As cloud computing resources become more adopted, the infrastructures in which they are used naturally grow in the amount of resources and overall complexity, becoming harder to manage.
Infrastructure-as-Code (IaC) is presented as a solution to this problem, allowing developers to manage and provision these cloud resources programmatically. The infrastructure is then maintained through a code base, allowing general software good practices like version control and peer review, as well as aiding replication of the infrastructure across environments.
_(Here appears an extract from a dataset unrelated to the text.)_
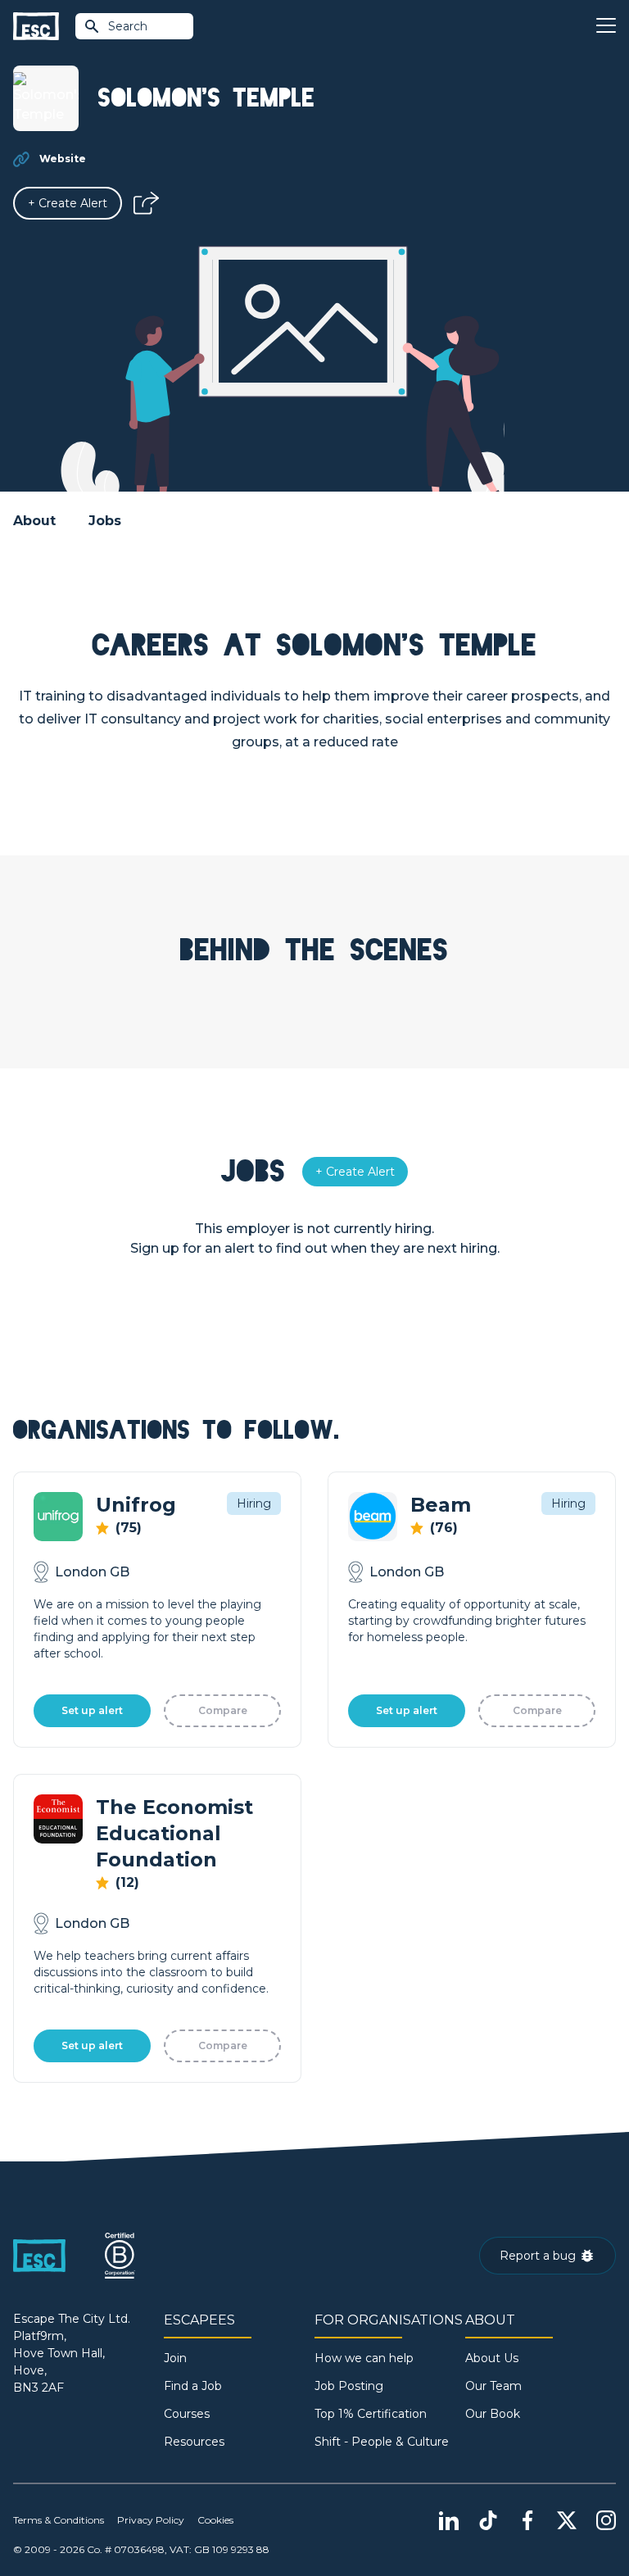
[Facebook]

Some IaC solutions also offer the ability to review the effects of new infrastructure changes before deploying them. By defining pieces of infrastructure through code or configuration files, it becomes easy to share and reuse them. As such, community-made infrastructure is now widely available - and even more accessible through platforms like CDK Construct Catalog1 , Chef Supermarket2 or Puppet Forge3 -, which enables developers to include third-party libraries or templates in their infrastructure.
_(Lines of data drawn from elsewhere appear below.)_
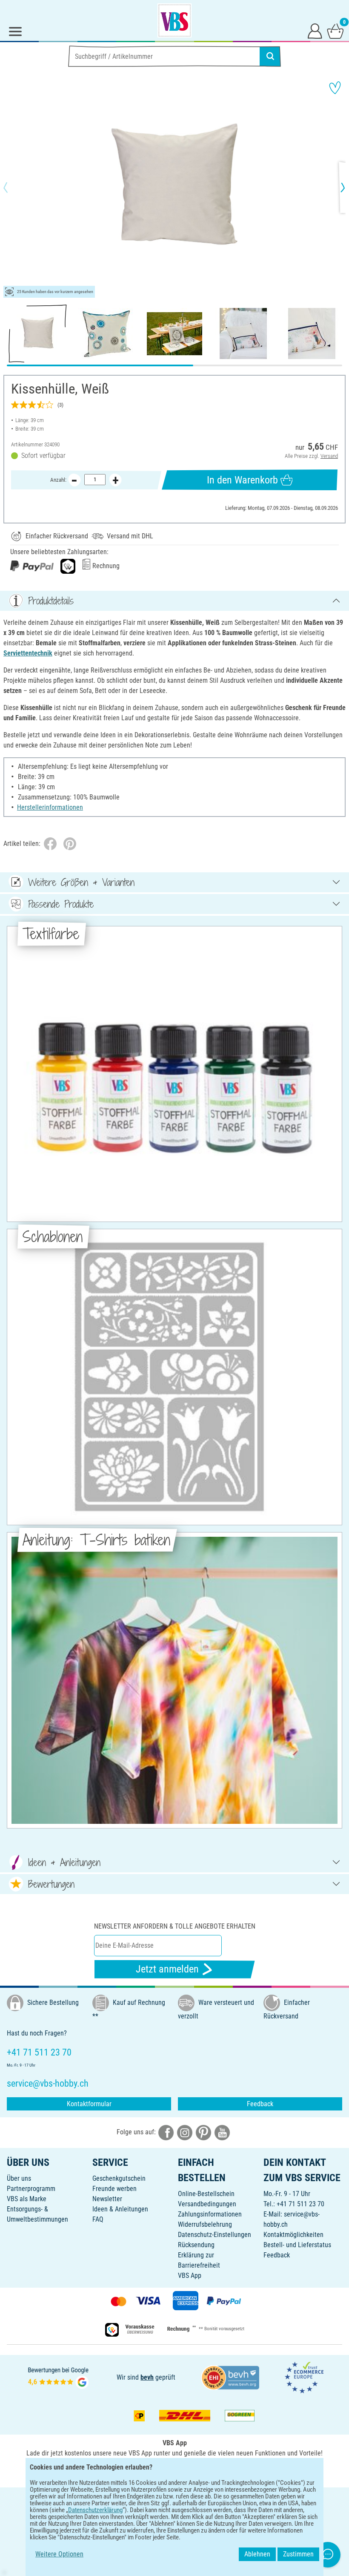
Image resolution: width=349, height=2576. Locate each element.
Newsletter (107, 2199)
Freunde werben (114, 2189)
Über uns (19, 2178)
Such a process is hard to review as they can introduce large sets of changes, hampering compliance checks and creating security concerns. Moreover, infrastructure-as-code deployments are often part of continuous delivery pipelines where the review and approval of changes are manual steps, which contradicts the fundamental principles of continuous delivery.
Throughout this dissertation, techniques for analyzing IaC code were researched and developed to ultimately increase the efficiency and experience of the review and approval processes without sacrificing safety. We were able to create a description and visualization of infrastructure changes for easier user review, as well as enabling automating approval of changes through userdefined rules, either based on recurrence or user expectations. These allow the developer to review changes more easily and eliminate some unnecessary manual actions.
This work was developed and tested for the Amazon Web Services’ (AWS) Cloud Development Kit (CDK) and, consequently, uses AWS services.